Удав, или Мальчики кровавые в глазах - страница 7

стр.

С раннего возраста Головкин был скрытен и упрям. Это явилось одним из последствий отцовского воспитания. Отец, по всей видимости, ненавидел сына. Тот платил ему взаимностью. Прямо по Фрейду, только не в подсознании, а в открытую.

Отец был высокомерным прямолинейным человеком и обязанность воспитателя, очевидно, считал чем-то вроде профессии дрессировщика. Его методы по отношению к слабым душам жены и сына встречали с их стороны замкнутость, эгоизм и не привели ни к чему хорошему. Жена с ним развелась в 1988 году. Ну а сын... сын стал знаменитым Фишером.

Может быть, отцу хотелось видеть в Сергее будущего чемпиона мира по водолазному спорту или супермена-полярника? Во всяком случае, он считал, что гармонически развитый человек должен по утрам принимать ледяной душ. Ребенок визжал, а отец удерживал его под холодной водой силой.

Отец наказывал пятилетнего сына за то, что тот пытался влезть с ногами на сиденье троллейбуса, заставляя идти пешком. За сутулость — тычками, за двойки — подзатыльниками. И Головкин-младший все больше ощетинивался колючками, уходил

в себя. У него никогда, ни в детстве, ни потом, не было друзей. Он рос с ненавистью, и в конце концов такое состояние стало ему нравиться.
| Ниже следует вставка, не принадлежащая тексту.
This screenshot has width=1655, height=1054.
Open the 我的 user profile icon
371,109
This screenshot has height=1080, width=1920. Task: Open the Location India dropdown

В своем тесном, темном мирке он рано пришел к занятиям онанизмом. Иногда комплексовал по этому поводу. Ему казалось, что с ним никто не хочет общаться, потому что от него пахнет спермой. У всех подростков с началом полового созревания мастурбации сопровождаются эротическими фантазиями. У подростка Головкина фантазии сразу приняли извращенный характер. Женская половина человечества была навсегда оттеснена куда более возбуждающим, по мнению Сергея, образом голого мальчика, одноклассника, но не любимого, а ненавидимого, корчащегося на сковородке, подвешенного на крючья за ребра, разрезаемого на куски.

Конечно, детство у него было несладким, но это все равно не главная причина превращения в чудовище. Отец корил Сергея за двойки, даже в присутствии посторонних называл сына дебилом, умственно отсталым, но тем не менее Сергей ни разу не оставался на второй год. Ну, двоечника Альберта Эйнштейна в детстве, наверное, тоже по головке не гладили, однако гений вырос без особых комплексов.

В тринадцать лет у Головкина появился шанс для сублимации своих болезненных опасных страстей — увлечение конным спортом и вообще лошадьми. Он перестал вешать маленьких хищников и полюбил больших непарнокопытных. Чуть ли не ежедневно он садился на 23-й трамвай и ехал на Беговую, на ипподром.

Иногда страсть к лошадям в нем даже вытесняла страсть к онанизму, сопровождающемуся садистскими фантазиями. Но потом они, увы, стали мирно уживаться рядом. И чем более ласково ему хотелось обходиться с лошадью, тем более жестоко — с человеком.

В 1977 году Сергей Головкин закончил школу и, успешно сдав экзамены, поступил в Тимирязевскую сельскохозяйственную академию на факультет зооинженерии, отделение коневодства.

Студентом он был, по отзывам сокурсников, таким же, как и школьником, — серым, неинтересным. Компаний не сторонился, но никогда не играл в них первых ролей. Хотя учился хорошо. На четвертом курсе даже стал комсоргом группы. И там у него не было близких друзей и тем более подруг. Нелюдимый, редко моющийся, отчего неприятно пахнущий, высокий, сутулый, со следами юношеских прыщей на лице.

Впрочем, при взгляде на его фотографию видно, что Головкин лицом вовсе не урод, может даже показаться симпатичным. Одна сокурсница общалась с ним некоторое время, он ее даже несколько раз провожал до дому, причем не делая даже попыток поцеловать. Девушка ждала, недоумевала.

Они вместе в большой компании встречали Новый год — праздник флирта и веселья. По ее словам, Головкин «как сел за стол, так и ел всю ночь, ел, как животное, не обращая ни на кого внимания». Больше девушка попыток сближения с ним не предпринимала. И Головкин не выражал сожалений по этому поводу. Никто из веселившихся, танцевавших на новогоднем празднике не знал, о чем задумывался Сергей Головкин, застывая с набитым ртом, не донеся вилку с салатом. А в его глазах, ничем не ассоциируясь с окружающей обстановкой, стоял обнаженный пухленький мальчик лет двенадцати, еще пахнущий, как жеребенок, молоком и чистым телом. И Головкину очень хотелось, чтобы мальчик истекал кровью.